Sec. 1369.079. FORMULARY DISCLOSURE REQUIREMENTS. (a) The commissioner shall develop and adopt by rule requirements to promote consistency and clarity in the disclosure of formularies to facilitate comparison shopping among individual health benefit plans.
(b) The requirements adopted under Subsection (a) must apply to each prescription drug:
(1) included in a formulary and dispensed in a network pharmacy; or
(2) covered under an individual health benefit plan and typically administered by a physician or health care provider.
(c) The formulary disclosures must:
(1) be electronically searchable by drug name;
(2) include for each drug the information required by Subsection (d) in the order listed in that subsection; and
(3) indicate each formulary that applies to each individual health benefit plan issued by the issuer.
(d) The formulary disclosures must include for each drug:
(1) the cost-sharing amount for each drug, including as applicable:
(A) the dollar amount of a copayment; or
(B) for a drug subject to coinsurance:
(i) an enrollee's cost-sharing amount stated in dollars; or
(ii) a cost-sharing range, denoted as follows:
(a) under $100 - $;
(b) $100-$250 - $$;
(c) $251-$500 - $$$;
(d) $501-$1,000 - $$$$; or
(e) over $1,000 - $$$$$;
(2) a disclosure of prior authorization, step therapy, or other protocol requirements for each drug;
(3) if the individual health benefit plan uses a tier-based formulary, the specific tier for each drug listed in the formulary;
(4) a description of how prescription drugs will specifically be included in or excluded from the deductible, including a description of out-of-pocket costs for a prescription drug that may not apply to the deductible;
(5) identification of preferred formulary drugs; and
(6) an explanation of coverage of each formulary drug.

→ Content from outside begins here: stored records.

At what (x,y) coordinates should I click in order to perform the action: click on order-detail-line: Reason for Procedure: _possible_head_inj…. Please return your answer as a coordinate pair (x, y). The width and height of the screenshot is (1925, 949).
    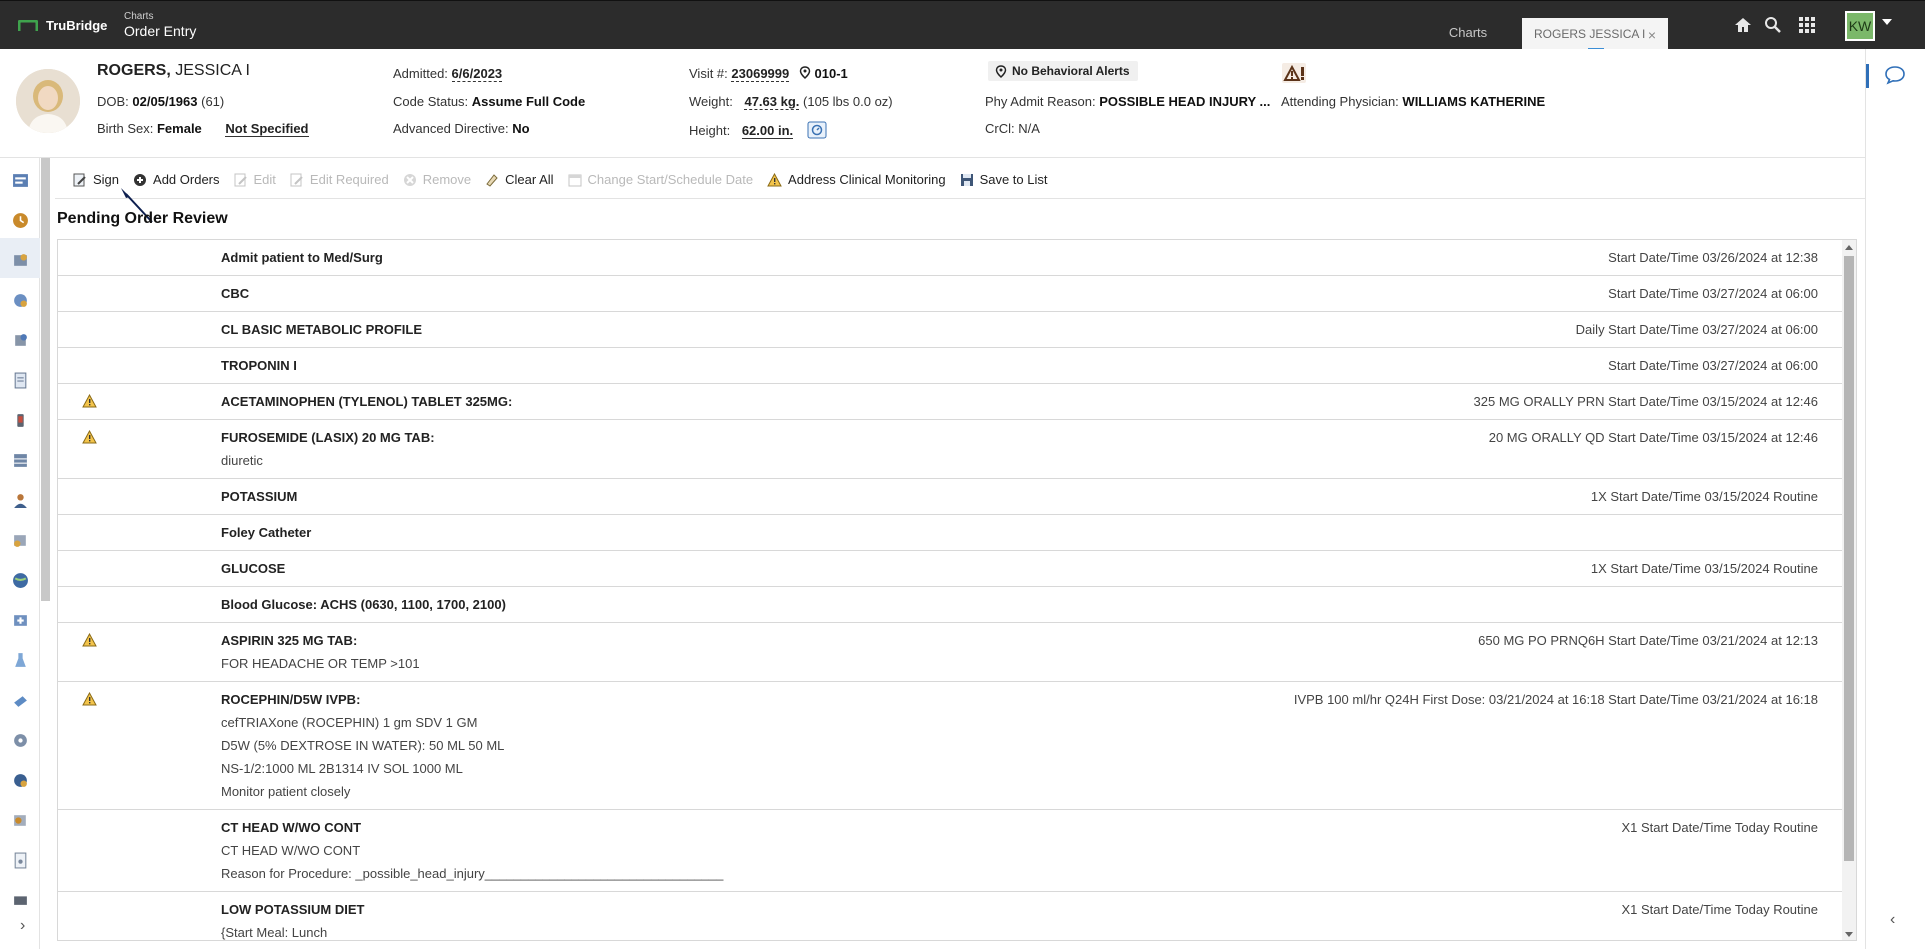
    Looking at the image, I should click on (472, 874).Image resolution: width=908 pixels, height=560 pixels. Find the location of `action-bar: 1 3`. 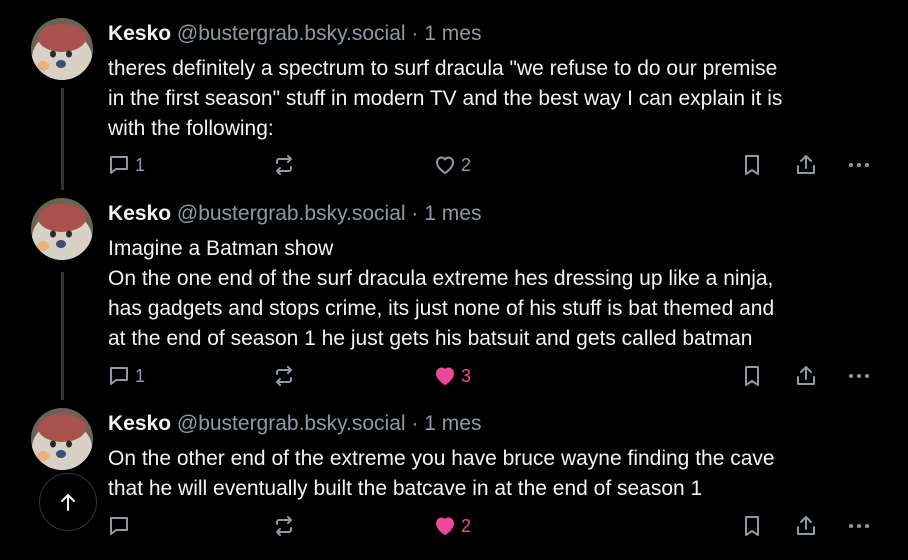

action-bar: 1 3 is located at coordinates (454, 376).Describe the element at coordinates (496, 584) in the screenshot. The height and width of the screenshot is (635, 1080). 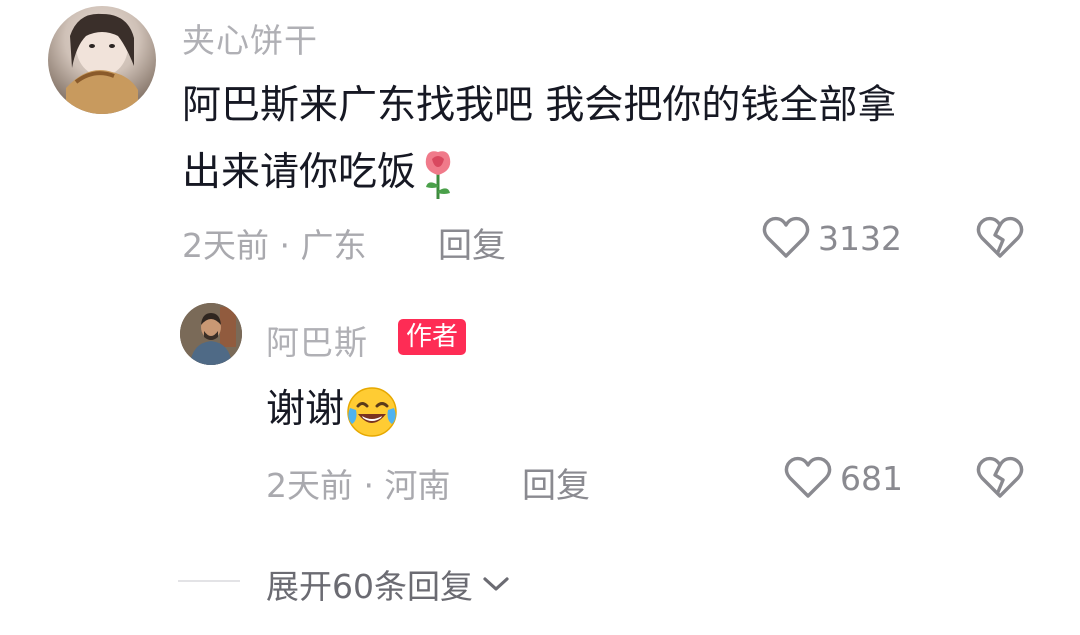
I see `chevron-down-icon` at that location.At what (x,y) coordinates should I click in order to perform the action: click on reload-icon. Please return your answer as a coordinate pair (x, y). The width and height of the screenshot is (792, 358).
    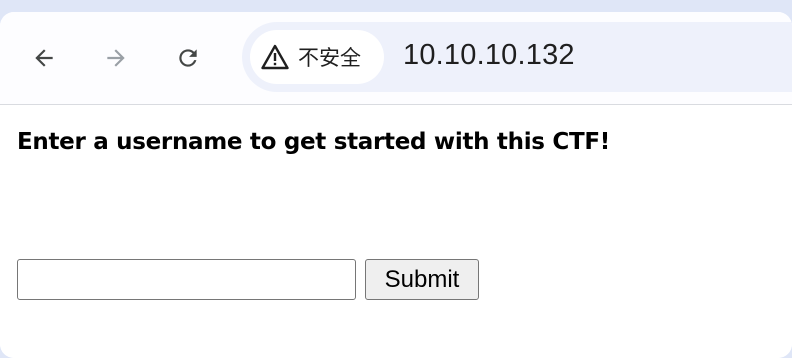
    Looking at the image, I should click on (188, 58).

(e) The commissioner by rule may allow an alternative method of making disclosures required under Subsection (d)(1) relating to cost-sharing through a web-based tool that must:
(1) be publicly accessible to enrollees, prospective enrollees, and others without necessity of providing a password, a user name, or personally identifiable information;
(2) allow consumers to electronically search formulary information by the name under which the individual health benefit plan is marketed; and
(3) be accessible through a direct link that is displayed on each page of the formulary disclosure that lists each drug as required under Subsection (c).
Added by Acts 2015, 84th Leg., R.S., Ch. 1038 (H.B. 1624), Sec. 1, eff. September 1, 2015.
Transferred, redesignated and amended from Insurance Code, Section 1369.0543 by Acts 2017, 85th Leg., R.S., Ch. 135 (H.B. 1227), Sec. 2, eff. September 1, 2017.